14 aylık psikanalizden sonra, yalnızlığımla barıştım ve aynen çocukluğumdaki gibi sevmeye başladım onu. Hâl böyle olunca da biraz asosyalleştim. Fakat genel anlamda davetlere evet diyen, bir yere çağırıldığında giden, görüştüğü insanlarla hakikaten içten ve samimi olan düz bir yapım var; o dengeliyor biraz.. Ama karşı taraftan da talep yoksa, ben de kendi içime dönüğüm bu sene. İyi ya da kötü demeden; durumum bu..
Fakat şunu gördüm; insanlar - beni gerçekten seven, özleyen, düşünenler - mutlaka arıyor, mutlaka soruyor ve kozama rağmen, içime nüfuz ediyorlar.
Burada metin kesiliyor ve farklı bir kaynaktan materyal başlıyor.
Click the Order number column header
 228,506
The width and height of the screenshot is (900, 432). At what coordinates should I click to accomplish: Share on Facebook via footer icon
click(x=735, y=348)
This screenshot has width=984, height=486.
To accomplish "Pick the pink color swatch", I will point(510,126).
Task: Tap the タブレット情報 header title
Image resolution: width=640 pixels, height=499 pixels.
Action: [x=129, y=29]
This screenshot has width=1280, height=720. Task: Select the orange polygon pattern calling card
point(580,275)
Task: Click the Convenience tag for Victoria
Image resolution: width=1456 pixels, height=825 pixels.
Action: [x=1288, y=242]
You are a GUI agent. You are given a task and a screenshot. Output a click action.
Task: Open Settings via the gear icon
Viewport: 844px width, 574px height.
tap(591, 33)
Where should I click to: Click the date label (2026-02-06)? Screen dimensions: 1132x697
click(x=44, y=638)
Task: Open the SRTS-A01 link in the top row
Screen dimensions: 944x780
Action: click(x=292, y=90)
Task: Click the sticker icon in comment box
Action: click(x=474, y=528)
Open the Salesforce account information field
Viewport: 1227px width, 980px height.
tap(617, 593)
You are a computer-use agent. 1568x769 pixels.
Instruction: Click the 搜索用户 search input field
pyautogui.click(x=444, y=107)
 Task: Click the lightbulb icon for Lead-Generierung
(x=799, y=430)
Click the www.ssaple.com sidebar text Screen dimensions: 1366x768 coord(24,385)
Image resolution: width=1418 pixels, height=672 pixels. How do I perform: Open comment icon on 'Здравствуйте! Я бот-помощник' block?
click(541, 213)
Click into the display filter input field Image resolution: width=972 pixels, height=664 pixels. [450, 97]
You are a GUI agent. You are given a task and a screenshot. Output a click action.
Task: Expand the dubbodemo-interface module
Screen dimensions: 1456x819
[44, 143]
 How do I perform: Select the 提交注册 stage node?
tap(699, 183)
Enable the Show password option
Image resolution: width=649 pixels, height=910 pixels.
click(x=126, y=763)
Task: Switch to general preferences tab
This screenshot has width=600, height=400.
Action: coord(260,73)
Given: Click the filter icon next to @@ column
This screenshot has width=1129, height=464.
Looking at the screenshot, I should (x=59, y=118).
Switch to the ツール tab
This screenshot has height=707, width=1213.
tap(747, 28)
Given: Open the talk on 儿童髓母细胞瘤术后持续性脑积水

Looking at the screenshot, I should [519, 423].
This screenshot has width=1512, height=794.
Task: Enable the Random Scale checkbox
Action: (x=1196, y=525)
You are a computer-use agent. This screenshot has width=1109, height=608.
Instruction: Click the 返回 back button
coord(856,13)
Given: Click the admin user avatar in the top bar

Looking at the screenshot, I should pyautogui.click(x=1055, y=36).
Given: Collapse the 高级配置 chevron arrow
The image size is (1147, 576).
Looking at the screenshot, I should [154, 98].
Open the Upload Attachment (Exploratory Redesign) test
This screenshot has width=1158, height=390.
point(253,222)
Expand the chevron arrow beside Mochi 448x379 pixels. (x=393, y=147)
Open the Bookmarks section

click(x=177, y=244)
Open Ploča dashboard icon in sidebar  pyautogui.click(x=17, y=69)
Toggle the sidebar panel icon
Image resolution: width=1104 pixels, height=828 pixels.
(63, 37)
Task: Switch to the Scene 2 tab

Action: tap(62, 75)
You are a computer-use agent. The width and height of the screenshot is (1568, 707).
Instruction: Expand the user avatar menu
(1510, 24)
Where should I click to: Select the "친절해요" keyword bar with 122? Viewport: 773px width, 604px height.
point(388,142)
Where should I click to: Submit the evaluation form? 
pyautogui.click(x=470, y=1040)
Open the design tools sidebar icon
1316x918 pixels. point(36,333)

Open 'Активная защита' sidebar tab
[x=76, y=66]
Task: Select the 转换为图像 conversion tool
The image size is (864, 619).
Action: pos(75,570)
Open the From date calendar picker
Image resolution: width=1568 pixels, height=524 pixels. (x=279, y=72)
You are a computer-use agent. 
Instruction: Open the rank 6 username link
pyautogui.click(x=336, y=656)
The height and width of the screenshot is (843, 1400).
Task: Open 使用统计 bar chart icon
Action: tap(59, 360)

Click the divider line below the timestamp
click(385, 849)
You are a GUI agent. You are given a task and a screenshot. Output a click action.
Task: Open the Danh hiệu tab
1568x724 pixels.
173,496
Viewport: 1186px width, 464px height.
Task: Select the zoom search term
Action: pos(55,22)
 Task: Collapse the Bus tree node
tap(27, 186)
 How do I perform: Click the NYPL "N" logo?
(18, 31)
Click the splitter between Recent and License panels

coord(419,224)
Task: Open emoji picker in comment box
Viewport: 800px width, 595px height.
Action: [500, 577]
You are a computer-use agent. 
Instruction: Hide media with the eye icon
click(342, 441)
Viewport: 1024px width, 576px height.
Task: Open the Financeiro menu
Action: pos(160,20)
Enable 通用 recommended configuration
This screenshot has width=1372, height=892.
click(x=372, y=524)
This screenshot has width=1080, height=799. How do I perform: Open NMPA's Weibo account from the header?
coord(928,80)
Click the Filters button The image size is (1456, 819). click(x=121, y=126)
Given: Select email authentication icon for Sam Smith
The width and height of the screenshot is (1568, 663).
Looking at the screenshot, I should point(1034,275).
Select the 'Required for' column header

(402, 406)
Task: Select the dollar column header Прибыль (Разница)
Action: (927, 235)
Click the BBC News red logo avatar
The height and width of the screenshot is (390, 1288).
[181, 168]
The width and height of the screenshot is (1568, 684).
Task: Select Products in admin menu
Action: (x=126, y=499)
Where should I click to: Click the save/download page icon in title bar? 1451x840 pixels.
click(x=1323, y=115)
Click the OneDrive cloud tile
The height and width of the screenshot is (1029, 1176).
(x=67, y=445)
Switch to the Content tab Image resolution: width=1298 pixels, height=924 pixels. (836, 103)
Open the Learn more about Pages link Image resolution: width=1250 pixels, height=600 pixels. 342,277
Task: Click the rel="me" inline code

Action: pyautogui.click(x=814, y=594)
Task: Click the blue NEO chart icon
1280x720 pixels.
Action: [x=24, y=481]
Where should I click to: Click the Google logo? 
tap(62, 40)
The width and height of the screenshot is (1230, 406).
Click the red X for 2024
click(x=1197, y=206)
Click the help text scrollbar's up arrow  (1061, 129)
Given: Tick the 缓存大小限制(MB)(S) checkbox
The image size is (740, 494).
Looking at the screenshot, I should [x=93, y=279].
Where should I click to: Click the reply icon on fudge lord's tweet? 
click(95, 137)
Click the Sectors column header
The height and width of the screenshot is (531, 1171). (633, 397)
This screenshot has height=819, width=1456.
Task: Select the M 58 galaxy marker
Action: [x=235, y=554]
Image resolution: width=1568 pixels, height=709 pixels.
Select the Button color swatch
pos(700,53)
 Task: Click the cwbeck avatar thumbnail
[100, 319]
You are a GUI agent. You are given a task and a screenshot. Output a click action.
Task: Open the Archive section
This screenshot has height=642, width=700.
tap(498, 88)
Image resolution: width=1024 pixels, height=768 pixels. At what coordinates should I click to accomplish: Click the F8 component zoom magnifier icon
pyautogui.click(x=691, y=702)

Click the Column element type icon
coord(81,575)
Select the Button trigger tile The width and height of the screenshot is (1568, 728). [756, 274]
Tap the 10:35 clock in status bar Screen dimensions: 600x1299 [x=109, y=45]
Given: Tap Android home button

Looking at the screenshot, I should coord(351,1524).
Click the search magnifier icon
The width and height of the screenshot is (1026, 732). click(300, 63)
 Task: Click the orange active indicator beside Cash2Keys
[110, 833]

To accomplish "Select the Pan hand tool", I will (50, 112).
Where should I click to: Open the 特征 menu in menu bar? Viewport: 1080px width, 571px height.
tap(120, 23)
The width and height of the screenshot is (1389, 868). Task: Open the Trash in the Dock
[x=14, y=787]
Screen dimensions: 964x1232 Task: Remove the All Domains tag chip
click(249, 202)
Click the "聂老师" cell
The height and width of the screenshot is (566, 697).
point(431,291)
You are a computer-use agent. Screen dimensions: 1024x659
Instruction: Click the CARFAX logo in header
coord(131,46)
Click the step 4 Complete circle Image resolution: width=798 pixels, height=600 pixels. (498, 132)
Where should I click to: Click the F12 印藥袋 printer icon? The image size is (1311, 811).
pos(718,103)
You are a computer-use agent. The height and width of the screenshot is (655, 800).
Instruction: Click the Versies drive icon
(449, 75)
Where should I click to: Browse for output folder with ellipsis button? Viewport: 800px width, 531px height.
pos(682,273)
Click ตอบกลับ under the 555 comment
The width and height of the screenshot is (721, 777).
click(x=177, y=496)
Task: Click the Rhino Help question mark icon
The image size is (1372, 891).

Ve bu insanlar benim asıl yoldaşlarım işte; hayat yoluna onlarla devam….
Türkiye’ye geldim geleli, sıcağa, mesafeye, ekonomik krize rağmen “dur ben geliyorum o zaman” diyerek, bana özel zaman ayıran, şartlar hiç uymuyorsa da en azından arayıp, telefonla saatlerce çaç çan çene yapan tüm dostlara müteşekkirim.. Siz varken benim sırtım yere gelmez :)
Foto-Hamiş. Şule dedi ki; insan sevdiğini korumak / kollamak istediğinde ona atkı örer, şal ya da omuzları saracak paşmilalar hediye edermiş! Bu yaz inanılmaz şekilde 3 tane yeni paşmilam oldu…… Almanya’da hepsini sizi hatırlayarak kullanacağım.. Korumalı kollanmalı olduğumu da bileceğim.. Seviyorum sizi!